[Collected data entries]
^^^^^^^^
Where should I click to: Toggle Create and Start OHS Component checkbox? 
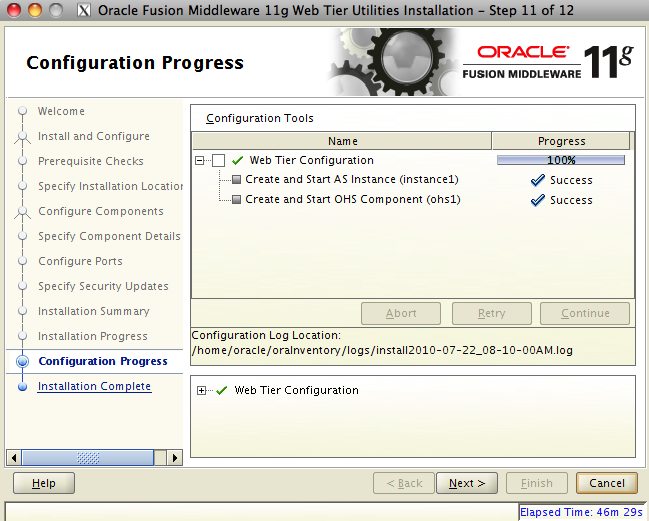237,200
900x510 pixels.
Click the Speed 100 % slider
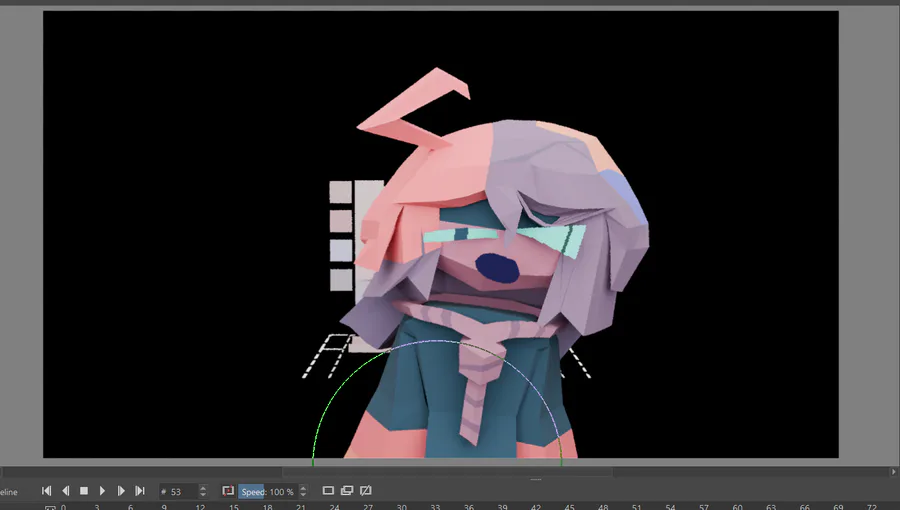pyautogui.click(x=268, y=492)
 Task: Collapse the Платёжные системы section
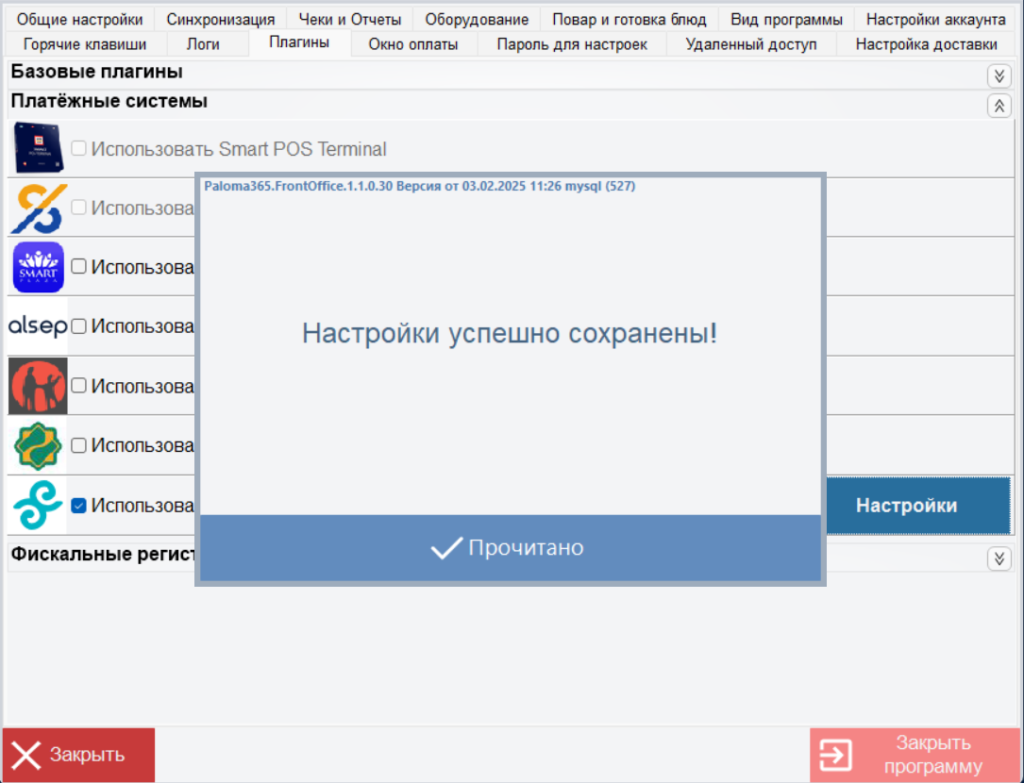coord(998,104)
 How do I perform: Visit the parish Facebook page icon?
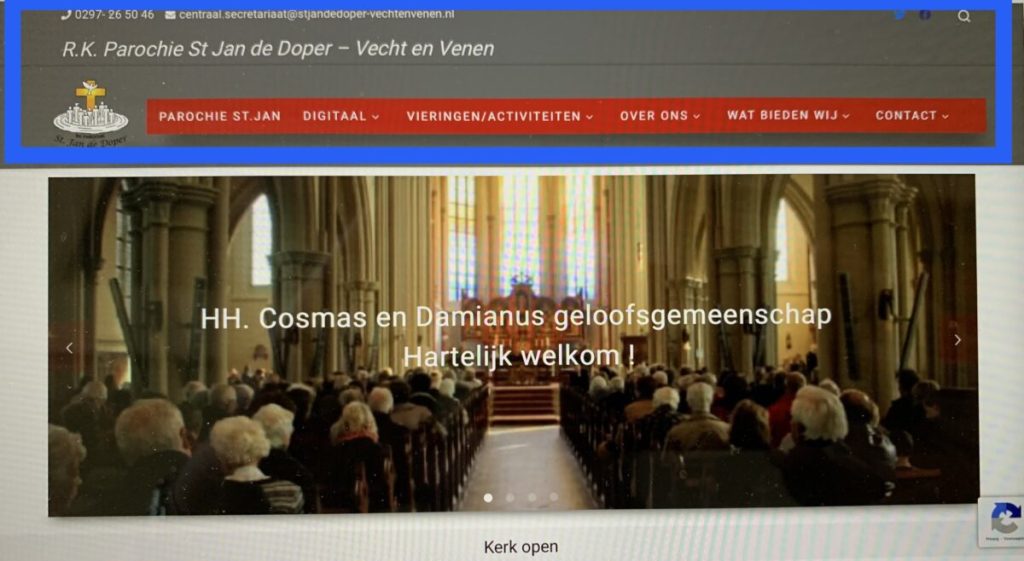(925, 14)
^^^^^^^^
[Task to carry out]
Each entry, start to finish, goes into your copy exactly; the pictures stay out.

[Result]
Where should I click to: Toggle Create and Start OHS Component checkbox? 
237,200
900x510 pixels.
Click the Speed 100 % slider
pyautogui.click(x=268, y=492)
 Task: Collapse the Платёжные системы section
coord(998,104)
 How do I perform: Visit the parish Facebook page icon?
(925, 14)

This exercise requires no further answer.